--- Exercise aim ---
Please copy every line of the records below that holds the word "dimensions".

[Stored items from a collection]
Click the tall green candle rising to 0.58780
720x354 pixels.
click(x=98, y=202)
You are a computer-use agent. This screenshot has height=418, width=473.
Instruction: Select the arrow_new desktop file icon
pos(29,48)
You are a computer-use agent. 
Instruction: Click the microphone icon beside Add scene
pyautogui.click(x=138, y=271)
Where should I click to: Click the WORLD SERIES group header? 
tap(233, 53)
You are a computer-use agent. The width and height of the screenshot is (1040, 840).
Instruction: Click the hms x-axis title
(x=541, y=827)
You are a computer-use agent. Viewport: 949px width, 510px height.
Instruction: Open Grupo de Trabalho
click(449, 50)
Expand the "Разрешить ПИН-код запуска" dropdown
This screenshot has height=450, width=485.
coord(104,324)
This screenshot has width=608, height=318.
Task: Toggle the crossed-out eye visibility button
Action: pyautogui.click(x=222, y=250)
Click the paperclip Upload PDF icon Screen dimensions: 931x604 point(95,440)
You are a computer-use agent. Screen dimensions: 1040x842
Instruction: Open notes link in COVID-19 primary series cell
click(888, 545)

* * *

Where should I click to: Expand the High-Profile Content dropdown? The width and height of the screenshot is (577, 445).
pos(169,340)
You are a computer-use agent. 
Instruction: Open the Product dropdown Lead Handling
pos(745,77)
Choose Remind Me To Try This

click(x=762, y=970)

==

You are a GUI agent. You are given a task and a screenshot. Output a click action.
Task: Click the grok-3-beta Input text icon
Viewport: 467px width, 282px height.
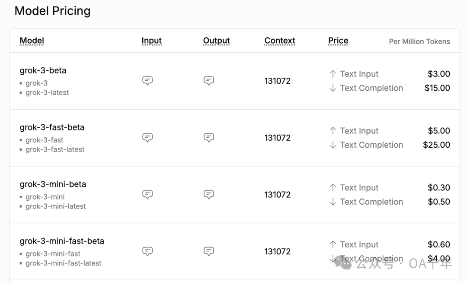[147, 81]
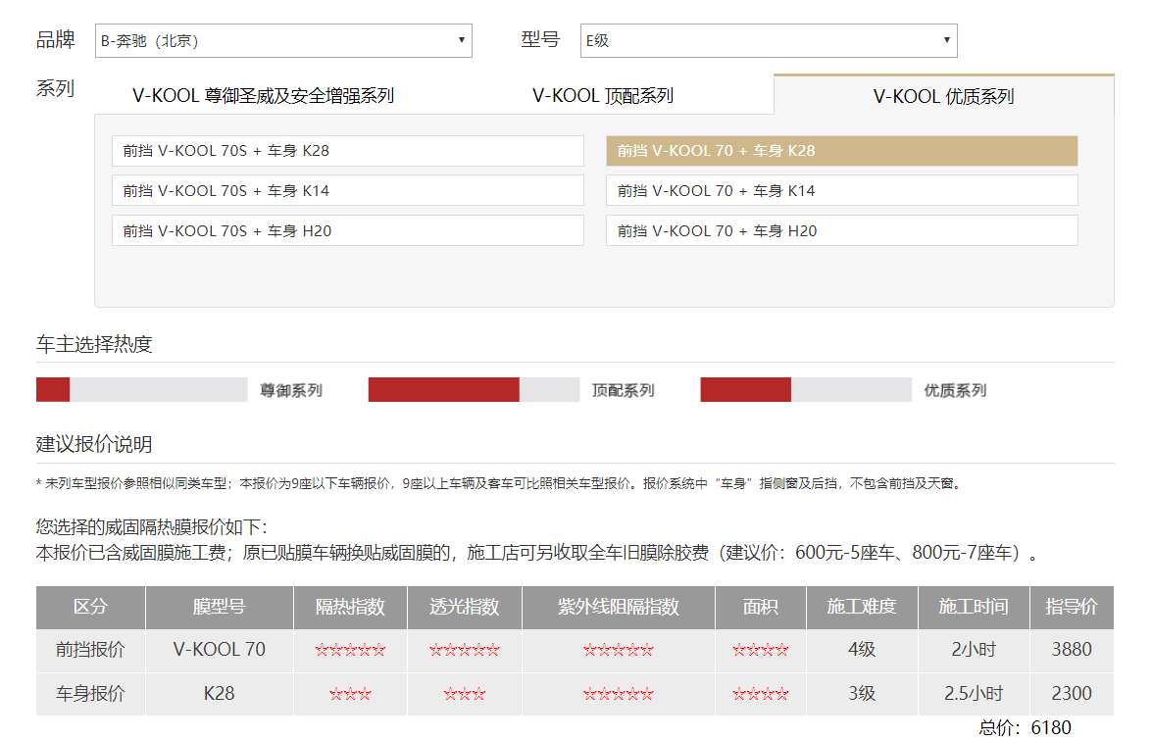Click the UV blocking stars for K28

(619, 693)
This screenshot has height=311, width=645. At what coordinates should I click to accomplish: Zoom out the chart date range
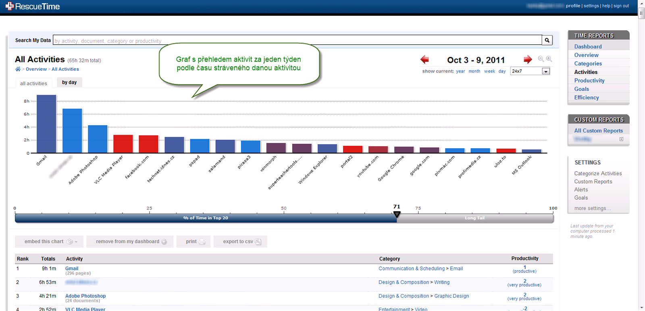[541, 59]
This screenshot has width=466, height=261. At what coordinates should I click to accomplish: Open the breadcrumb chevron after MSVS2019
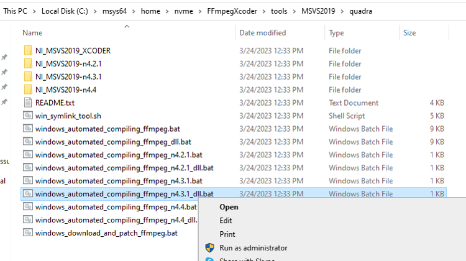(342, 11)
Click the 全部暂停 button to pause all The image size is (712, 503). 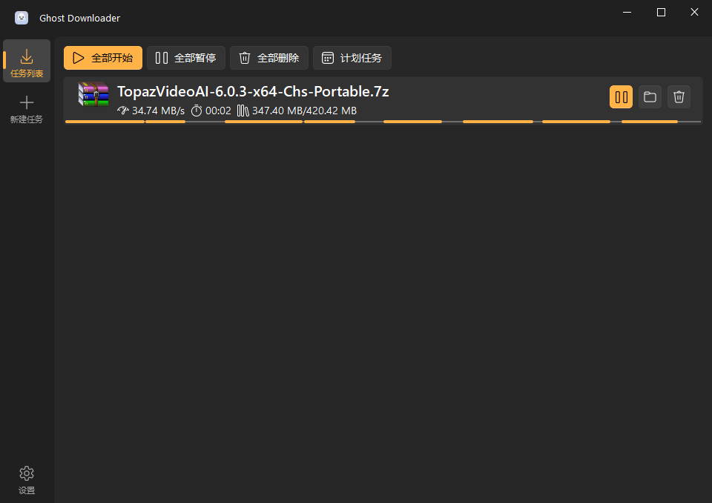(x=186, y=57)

--- Solution to the problem ---
Click the paperclip Upload PDF icon Screen dimensions: 931x604 point(95,440)
You are a computer-use agent. Screen dimensions: 1040x842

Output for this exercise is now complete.